### [Your assignment]
Find the line containing "Where should I click to: Open the File menu?". Retype it and every line after it through the end of the entries, exactly as written, with nothing added.

(Excerpts from a dataset)

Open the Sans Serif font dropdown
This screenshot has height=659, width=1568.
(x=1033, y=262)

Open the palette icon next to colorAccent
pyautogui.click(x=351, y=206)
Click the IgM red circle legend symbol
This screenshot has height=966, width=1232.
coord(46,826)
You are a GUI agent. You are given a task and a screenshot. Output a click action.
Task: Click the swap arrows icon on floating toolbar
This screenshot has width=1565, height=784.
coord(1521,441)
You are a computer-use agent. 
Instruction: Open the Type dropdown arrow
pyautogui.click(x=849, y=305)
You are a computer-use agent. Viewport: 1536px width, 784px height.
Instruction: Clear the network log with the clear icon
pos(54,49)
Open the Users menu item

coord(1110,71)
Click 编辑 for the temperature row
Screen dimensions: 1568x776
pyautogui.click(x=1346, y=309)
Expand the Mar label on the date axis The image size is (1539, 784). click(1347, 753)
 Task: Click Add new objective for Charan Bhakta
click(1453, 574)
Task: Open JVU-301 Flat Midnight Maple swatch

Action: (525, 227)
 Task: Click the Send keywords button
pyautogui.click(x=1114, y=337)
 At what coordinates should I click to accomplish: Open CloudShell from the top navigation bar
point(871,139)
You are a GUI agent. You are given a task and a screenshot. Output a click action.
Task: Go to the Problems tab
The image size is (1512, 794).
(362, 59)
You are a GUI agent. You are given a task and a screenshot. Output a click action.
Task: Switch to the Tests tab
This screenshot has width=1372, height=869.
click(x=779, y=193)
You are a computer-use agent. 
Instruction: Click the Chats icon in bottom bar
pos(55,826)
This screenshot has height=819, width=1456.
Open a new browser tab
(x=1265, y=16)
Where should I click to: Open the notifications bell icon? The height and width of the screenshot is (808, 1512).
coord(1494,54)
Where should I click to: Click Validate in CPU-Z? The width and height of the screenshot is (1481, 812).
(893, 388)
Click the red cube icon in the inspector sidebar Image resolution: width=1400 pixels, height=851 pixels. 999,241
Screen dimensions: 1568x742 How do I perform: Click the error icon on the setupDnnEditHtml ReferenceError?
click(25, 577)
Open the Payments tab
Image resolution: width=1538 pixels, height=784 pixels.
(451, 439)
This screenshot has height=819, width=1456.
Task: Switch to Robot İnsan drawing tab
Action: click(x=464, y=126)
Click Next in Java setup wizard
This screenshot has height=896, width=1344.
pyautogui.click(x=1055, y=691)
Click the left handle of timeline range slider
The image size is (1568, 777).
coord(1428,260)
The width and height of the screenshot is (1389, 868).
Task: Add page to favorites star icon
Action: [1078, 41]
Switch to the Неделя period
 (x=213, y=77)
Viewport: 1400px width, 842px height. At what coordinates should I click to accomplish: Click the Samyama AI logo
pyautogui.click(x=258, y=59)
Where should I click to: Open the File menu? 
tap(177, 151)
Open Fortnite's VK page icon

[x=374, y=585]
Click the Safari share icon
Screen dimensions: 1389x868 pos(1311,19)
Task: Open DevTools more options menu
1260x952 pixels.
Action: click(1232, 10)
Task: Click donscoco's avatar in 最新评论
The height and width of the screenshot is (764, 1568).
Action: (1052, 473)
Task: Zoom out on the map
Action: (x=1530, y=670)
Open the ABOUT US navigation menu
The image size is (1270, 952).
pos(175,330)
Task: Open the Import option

### [Response area]
Where should I click to: Open the File menu? 
tap(177, 151)
Open Fortnite's VK page icon

[x=374, y=585]
Click the Safari share icon
Screen dimensions: 1389x868 pos(1311,19)
Task: Open DevTools more options menu
1260x952 pixels.
Action: click(1232, 10)
Task: Click donscoco's avatar in 最新评论
The height and width of the screenshot is (764, 1568).
Action: (1052, 473)
Task: Zoom out on the map
Action: (x=1530, y=670)
Open the ABOUT US navigation menu
The image size is (1270, 952).
pos(175,330)
Task: Open the Import option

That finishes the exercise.